Job distribution for everyone
fjd makes it easy to run computational jobs on many CPUs.
There are several powerful tools for dispatching dynamic lists of computational jobs to multiple, possibly distributed CPUs. However, for simple use cases, the effort of installation and setup is often too high.
With fjd, the hurdle to get started is very low. Installation is easy. Pushing jobs into the queue only requires to put an executable script in a directory. Per default, all CPUs on your computer are used. Other computers can be used very easily, as well. Plus, your jobs can be written in any language.
You can call fjd directly:
$ fjd --exe "mktemp XXX.tmp" --repeat 5
This simple example creates five temporary files with random names. Each of the five jobs will be done on a different CPU (if you have that many).
You can also supply a list with parameters:
$ fjd --exe 'touch bla$1.txt' --parameters 1,2,3,4
This will create four files: bla1.txt, bla2.txt, bla3.txt, bla4.txt. Here, fjd will select by itself how many CPUs on your machine it should use. Note that if you use the placeholder $1, use single quotes around the --exe command.
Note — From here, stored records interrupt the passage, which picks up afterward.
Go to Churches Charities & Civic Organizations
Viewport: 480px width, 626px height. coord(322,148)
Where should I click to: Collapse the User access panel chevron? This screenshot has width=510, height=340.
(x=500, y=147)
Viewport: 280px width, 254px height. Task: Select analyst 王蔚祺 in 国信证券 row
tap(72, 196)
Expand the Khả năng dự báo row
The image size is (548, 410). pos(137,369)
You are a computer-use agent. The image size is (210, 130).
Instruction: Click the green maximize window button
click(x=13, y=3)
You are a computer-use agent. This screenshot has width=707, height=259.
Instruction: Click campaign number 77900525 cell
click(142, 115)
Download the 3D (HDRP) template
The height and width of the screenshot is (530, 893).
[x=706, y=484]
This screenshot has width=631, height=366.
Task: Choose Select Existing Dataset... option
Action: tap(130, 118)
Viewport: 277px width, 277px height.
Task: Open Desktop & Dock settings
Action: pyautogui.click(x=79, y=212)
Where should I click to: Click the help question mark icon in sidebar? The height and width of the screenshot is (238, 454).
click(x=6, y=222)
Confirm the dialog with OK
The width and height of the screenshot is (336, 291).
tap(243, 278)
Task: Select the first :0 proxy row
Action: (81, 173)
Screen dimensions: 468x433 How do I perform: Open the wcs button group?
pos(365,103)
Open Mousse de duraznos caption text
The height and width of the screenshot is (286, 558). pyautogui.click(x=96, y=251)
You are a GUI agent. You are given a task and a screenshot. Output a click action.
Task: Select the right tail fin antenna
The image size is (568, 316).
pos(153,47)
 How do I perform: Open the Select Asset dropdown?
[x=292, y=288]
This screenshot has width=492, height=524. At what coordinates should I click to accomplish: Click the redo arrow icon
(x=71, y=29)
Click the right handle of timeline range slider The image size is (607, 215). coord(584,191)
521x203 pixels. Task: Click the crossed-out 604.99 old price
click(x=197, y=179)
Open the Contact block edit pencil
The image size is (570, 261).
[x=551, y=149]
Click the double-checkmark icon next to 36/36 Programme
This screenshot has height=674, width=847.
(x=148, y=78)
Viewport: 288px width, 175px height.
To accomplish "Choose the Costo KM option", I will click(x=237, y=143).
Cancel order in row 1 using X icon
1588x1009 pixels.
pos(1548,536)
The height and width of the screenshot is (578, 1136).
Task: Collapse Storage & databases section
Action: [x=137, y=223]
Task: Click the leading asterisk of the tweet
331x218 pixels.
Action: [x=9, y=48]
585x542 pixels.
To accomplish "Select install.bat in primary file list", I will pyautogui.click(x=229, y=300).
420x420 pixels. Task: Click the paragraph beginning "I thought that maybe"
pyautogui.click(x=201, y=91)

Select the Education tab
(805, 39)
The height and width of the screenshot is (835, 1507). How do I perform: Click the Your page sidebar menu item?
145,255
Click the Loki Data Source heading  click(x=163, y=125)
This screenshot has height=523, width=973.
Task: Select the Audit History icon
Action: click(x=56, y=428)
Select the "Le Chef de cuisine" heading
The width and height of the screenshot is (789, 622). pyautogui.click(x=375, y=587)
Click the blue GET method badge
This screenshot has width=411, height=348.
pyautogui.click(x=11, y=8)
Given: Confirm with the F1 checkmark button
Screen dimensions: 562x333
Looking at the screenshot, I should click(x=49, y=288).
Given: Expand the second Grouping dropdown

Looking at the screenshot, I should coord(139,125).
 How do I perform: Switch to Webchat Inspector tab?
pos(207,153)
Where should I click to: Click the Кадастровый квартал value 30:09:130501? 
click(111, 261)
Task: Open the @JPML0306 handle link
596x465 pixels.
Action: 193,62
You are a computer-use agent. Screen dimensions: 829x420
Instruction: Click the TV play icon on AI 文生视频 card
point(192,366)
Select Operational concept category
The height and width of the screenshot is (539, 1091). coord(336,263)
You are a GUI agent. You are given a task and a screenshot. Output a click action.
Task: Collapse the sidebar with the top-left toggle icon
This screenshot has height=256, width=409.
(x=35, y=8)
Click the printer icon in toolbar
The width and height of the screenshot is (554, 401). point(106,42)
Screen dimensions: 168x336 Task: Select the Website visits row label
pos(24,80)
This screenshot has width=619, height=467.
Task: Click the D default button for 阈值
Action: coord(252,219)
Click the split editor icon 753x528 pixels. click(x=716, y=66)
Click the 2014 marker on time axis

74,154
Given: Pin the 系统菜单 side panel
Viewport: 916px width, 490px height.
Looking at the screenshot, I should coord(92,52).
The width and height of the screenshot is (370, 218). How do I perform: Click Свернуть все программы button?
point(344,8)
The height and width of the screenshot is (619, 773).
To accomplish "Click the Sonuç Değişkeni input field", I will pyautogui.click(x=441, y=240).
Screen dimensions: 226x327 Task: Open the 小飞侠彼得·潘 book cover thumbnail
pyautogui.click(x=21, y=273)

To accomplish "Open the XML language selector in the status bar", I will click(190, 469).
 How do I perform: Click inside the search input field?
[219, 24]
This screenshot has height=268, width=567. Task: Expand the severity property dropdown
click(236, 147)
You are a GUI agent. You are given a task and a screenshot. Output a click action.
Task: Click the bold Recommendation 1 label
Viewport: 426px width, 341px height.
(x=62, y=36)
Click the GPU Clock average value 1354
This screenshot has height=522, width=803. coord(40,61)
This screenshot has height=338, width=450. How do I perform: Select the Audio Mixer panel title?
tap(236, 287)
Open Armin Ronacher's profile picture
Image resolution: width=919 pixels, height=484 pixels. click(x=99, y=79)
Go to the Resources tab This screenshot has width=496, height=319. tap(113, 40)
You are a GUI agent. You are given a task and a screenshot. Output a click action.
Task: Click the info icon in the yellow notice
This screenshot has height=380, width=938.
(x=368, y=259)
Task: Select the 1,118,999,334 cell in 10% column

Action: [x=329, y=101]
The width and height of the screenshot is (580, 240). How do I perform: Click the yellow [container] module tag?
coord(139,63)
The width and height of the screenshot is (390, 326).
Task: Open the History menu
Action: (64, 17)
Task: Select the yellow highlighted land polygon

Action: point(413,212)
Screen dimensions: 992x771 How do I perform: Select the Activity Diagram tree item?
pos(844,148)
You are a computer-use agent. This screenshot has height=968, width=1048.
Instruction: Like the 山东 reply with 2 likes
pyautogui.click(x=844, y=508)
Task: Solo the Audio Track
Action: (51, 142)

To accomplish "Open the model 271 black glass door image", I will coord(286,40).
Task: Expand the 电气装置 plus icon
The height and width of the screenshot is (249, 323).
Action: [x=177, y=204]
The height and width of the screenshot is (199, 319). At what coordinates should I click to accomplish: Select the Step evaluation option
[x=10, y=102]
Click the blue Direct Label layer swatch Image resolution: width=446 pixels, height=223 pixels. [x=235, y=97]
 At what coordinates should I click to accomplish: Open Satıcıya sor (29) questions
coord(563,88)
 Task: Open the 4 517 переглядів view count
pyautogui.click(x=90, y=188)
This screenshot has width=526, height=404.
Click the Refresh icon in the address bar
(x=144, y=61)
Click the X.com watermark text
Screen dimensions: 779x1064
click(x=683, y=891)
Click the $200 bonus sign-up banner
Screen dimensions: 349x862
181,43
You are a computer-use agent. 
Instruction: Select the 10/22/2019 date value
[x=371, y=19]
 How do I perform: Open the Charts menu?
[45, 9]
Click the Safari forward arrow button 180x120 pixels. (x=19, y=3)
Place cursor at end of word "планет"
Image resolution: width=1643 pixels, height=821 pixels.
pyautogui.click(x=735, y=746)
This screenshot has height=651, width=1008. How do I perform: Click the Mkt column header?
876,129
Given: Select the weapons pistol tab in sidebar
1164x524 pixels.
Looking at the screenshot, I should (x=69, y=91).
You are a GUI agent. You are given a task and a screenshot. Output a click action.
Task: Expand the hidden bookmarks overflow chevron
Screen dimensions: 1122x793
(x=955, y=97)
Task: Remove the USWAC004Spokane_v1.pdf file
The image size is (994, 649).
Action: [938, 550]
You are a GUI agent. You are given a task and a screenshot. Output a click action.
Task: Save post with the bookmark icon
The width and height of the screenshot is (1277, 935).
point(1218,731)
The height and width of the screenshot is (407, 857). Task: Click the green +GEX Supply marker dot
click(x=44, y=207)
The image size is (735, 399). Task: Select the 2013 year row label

To use several computers, you can configure a number of hosts in your network and how many CPUs should be running on each (see an example of this below).
For illustration, here is the session output from the first example:
$ fjd --exe "mktemp XXX.tmp" --repeat 5 [fjd-recruiter] Hired 5 workers in project "default". [fjd-dispatcher] Started on project "default". [fjd-dispatcher] Job queue is empty and all jobs have finished. [fjd-recruiter] Fired 5 worker(s) in project "default".
fjd can also be controlled in more detail.
Most importantly, you can write an executable bash script for each job and put it in the queue. You have total freedom what each job is doing and when you put it in the queue. In the usual case your queue directory is ~/.fjd/default/jobqueue (where default could be changed to a specific project name). Another option is to describe a job as a configuration file. We’ll have an example below.
Then, you can start one or more fjd-worker threads, like this:
$ fjd-recruiter hire [<number of workers>]
Per default, this starts n-1 worker threads, where n is the number of CPUs on your machine.
Finally, start a dispatcher:
Now the fjd-dispatcher assigns jobs to fjd-worker threads who are currently not busy, until the job queue is empty.
You can cancel the fjd-dispatcher process at any time (i.e. hit CTRL-C) and it will ask you if workers should be fired or not. By the way, if screen sessions are running and you want them to stop, then you can always fire workers by hand:
$ fjd-recruiter fire
or, to fire only the ones running one specific project (more on that option below):
$ fjd-recruiter --project <my-project> fire
If you start a new dispatcher, it will first clean up (“fire”) old screen sessions.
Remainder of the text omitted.